The CEO of a big four bank expects a reduction in mortgage growth over the next 12 months as regulatory measures slow the Sydney and Melbourne property markets.
Speaking at a media briefing yesterday following the release of the group’s half-yearly results, Westpac chief executive Brian Hartzer provided his outlook for the Australian housing market.
“We expect price growth to slow, especially in Sydney and Melbourne, as supply begins to catch up with demand and regulatory action on investor activity and interest-only lending flows through,” Mr Hartzer said.
“We don’t expect significant price drops in these markets, although there will be certain pockets where overbuilding, particularly on inner city apartments, may experience falls,” he said.
“Markets such as Perth and other areas affected by the slowdown in resource related investment will continue to face challenges.”
Mr Hartzer said he expects housing credit growth to slow to 5.5 per cent over the next 12 months.
Westpac posted a net profit of $3.9 billion for the half year to 31 March, up 6 per cent on the first half of 2016. Home lending played a key role in the result, with Australian mortgages up 6 per cent.

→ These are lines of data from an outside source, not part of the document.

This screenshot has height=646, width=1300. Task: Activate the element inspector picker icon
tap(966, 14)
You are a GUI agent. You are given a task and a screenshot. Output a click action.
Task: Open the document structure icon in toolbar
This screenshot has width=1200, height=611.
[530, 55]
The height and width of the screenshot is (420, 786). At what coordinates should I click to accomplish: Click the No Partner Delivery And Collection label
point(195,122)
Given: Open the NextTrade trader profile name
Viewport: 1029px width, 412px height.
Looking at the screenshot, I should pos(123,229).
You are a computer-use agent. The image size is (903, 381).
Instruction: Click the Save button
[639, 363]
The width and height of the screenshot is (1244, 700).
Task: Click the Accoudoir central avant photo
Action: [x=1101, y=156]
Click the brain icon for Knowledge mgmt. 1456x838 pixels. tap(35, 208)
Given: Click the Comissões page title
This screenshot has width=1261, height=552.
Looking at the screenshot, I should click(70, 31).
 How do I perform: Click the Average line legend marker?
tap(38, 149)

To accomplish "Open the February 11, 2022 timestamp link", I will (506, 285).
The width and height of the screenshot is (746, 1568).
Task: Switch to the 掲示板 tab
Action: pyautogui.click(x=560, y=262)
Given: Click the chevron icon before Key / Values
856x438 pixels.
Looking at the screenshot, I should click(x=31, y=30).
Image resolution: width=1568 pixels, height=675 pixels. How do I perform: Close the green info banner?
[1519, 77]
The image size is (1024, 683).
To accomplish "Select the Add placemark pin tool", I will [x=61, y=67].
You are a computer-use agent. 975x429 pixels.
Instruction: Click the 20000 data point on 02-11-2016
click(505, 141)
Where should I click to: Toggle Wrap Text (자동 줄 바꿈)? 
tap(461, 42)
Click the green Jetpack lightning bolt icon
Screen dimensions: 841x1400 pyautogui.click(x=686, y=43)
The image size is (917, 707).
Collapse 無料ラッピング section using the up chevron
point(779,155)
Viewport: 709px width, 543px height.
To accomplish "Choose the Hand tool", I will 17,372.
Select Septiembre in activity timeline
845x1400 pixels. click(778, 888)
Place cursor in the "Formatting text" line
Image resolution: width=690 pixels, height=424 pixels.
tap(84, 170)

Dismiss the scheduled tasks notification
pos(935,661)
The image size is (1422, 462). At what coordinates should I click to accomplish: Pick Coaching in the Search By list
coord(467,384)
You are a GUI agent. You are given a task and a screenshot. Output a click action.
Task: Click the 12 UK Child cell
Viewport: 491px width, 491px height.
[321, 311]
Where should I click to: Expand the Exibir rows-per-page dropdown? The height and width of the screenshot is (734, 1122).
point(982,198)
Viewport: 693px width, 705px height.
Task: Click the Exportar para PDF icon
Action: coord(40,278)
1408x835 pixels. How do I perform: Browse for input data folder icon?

While he is confident about the current levels of mortgage serviceability, Mr Hartzer did flag high levels of household debt and the impact of future rate hikes on economic growth.
“As highlighted by the Reserve Bank governor last week, mortgage serviceability remains strong overall and consumers generally have significant equity backing for their loans,” he said.
“That said, relatively high debt levels mean that increases in interest rates would limit consumers’ ability to maintain or increase spending to support economic growth.”
Westpac has made a number of changes to its home loan rates in recent months, with the most recent move resulting in a hike of up to 30 basis points on the bank’s interest-only fixed-rate loans.
“There has been a shift from investor-led demand to owner-occupier demand as a result of some of the changes that have flowed through,” Mr Hartzer said.
“There have been increases in prices on investment property, which has been driven by the regulators. The slack of that has largely been taken up by owner-occupiers, which I think most of us would say is a good thing.”